Create Extracts for Household-Person Microdata Collections
Below we provide examples in curl showing how to work with the IPUMS API to create and manage data extracts for the household-person microdata collections supported by the API (IPUMS USA, CPS and International). Our examples are for IPUMS CPS but they will function the same for USA or International - simply update the collection=
string in the API URL and swap out variable and sample names from those data collections instead.
Get your key from your IPUMS user account management page at https://account.ipums.org/api_keys.

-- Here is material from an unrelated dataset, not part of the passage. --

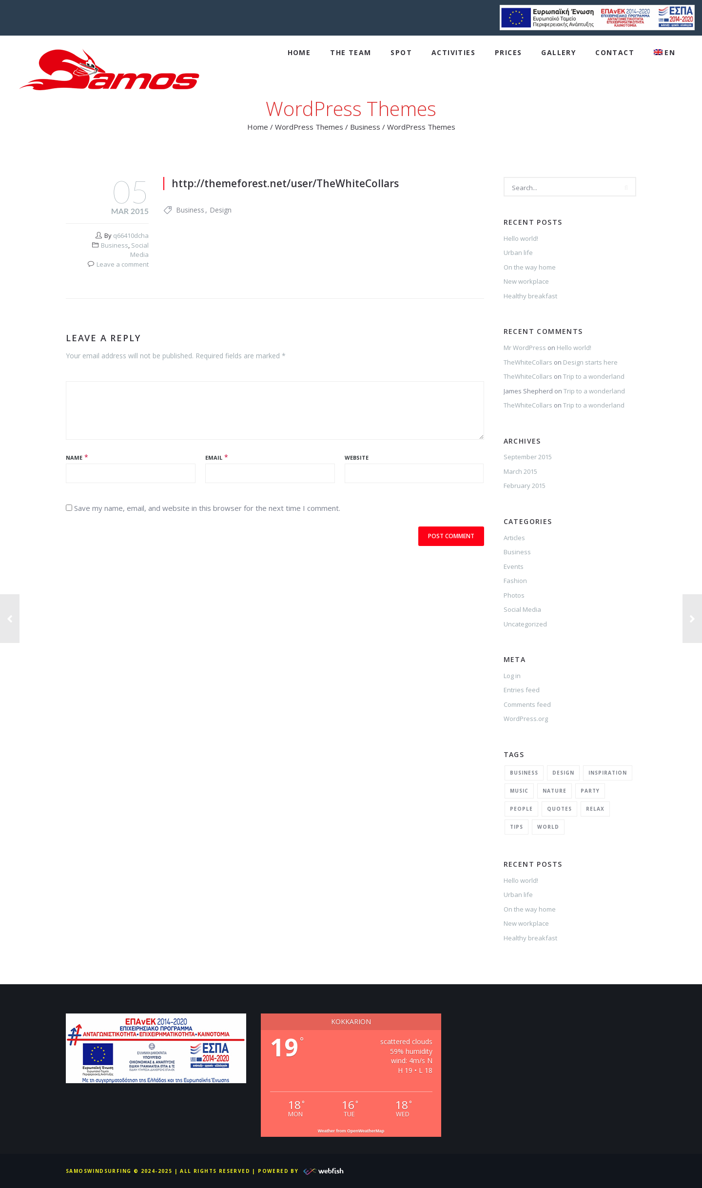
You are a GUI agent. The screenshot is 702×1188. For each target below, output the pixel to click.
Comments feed (527, 704)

Load Libraries and Set Key
# set the IPUMS_API_KEY environment variable using bash shell
export IPUMS_API_KEY=YOUR_API_KEY_HERE
Submit a Data Extract Request
To submit a data extract request, you will construct a JSON payload manually (if you are not using one of the aforementioned R or Python client libraries). Once you have your request formed, you will then submit it to the API.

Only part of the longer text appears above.